After Neace's change of heart as announced at the March 27 meeting, Gladstone Administrator Jacque Betz concluded that Neace's text messages to Osburn, which he forwarded to the city, were not an official resignation. Official resignations of elected officials apparently must be in writing directly to the city in order to be legally binding.

"In general, the city attorney and I concur that in our experience a resignation from a council member is in the form of a letter to the governing body and city administrator," Betz wrote.

Neace said that she has paid the fines for not paying her business license fees and will dissolve her business within 45 days. She has been in violation of the state's rules regarding business licenses while at the same time she was serving as the City Council's liaison to the business community.

Neace's Peridot Devine Planning and Peridot Devine Consulting have been in business since 2014 according to her LinkedIn profile. Neace was paid a total of $1,650 by Oregon Secretary of State Dennis Richardson's campaign in 2016 for one of these unlicensed businesses. Richardson's campaign also paid Neace personally $4,643.53, according to state records.

After an August 2017 voter-fraud complaint against Neace, Secretary of State officials came back with the determination in November that she wasn't violating election laws "at this time." Neace's current voter-registration address was never at issue, since Mathis' election-law complaint against her concerned her registration address between 2009 and 2014.

Deb Royal, Richardson's chief of staff, said that the investigation was in no way influenced by partisan politics.

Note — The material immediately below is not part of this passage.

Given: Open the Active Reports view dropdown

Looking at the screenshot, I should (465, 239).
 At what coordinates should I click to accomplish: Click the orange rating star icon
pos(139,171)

According to Royal, Richardson did not know that one of his former campaign workers was being investigated for voter fraud until after the investigation was complete.

"I discussed the complaint against Linda Neace with Secretary Richardson late this afternoon [Nov. 28]," Royal said. "Before this discussion, he was unaware of the complaint."

Neace voted at an address where she was not living for about five years, but Royal said this was a "very complicated" case that came down to the fact that the secretary of state's "responsibility is just to make sure that they're not voting in two different places for the same election, and she [Neace] didn't do that."

Royal described the state's letter to Neace as a "slap on the wrist."

"We notified her that her birthday was incorrect and she fixed it. We have no evidence of malicious intent to go after her for her birthday being incorrect," Royal said.

Royal said that Neace didn't get any benefit from her birthday being incorrect on her voter registration forms.

"If there's evidence, and someone can present evidence, then an investigation would be reopened," Royal said.

Neace said that she would stand firm against a recall because she is worried that if she resigns others on City Council will also be targeted.

"If you do this to me who else on council are you going to go after and find fault with again?" she asked.

"Apparently I'm a bully now because I've asked Linda questions and held her accountable to things like laws," Osburn said. "This was done not as an intimidation or as a bully but as a courtesy; I was acting as a go-between between her and the gentleman who was looking to launch a recall initiative, something that our city doesn't need another one of."

Mathis agreed that he and Osburn have only brought facts about Neace to the public's attention. Mathis said that he will soon be filling the official paperwork for collecting recall signatures.

Repeating a phrase she had used in text messages about being done, Neace targeted Osburn in addition to Mathis during her remarks at the City Council meeting: "You enjoy embarrassing me, but God says that 'He without sin casts the first stone;' maybe you should look that up and follow it; I'm done."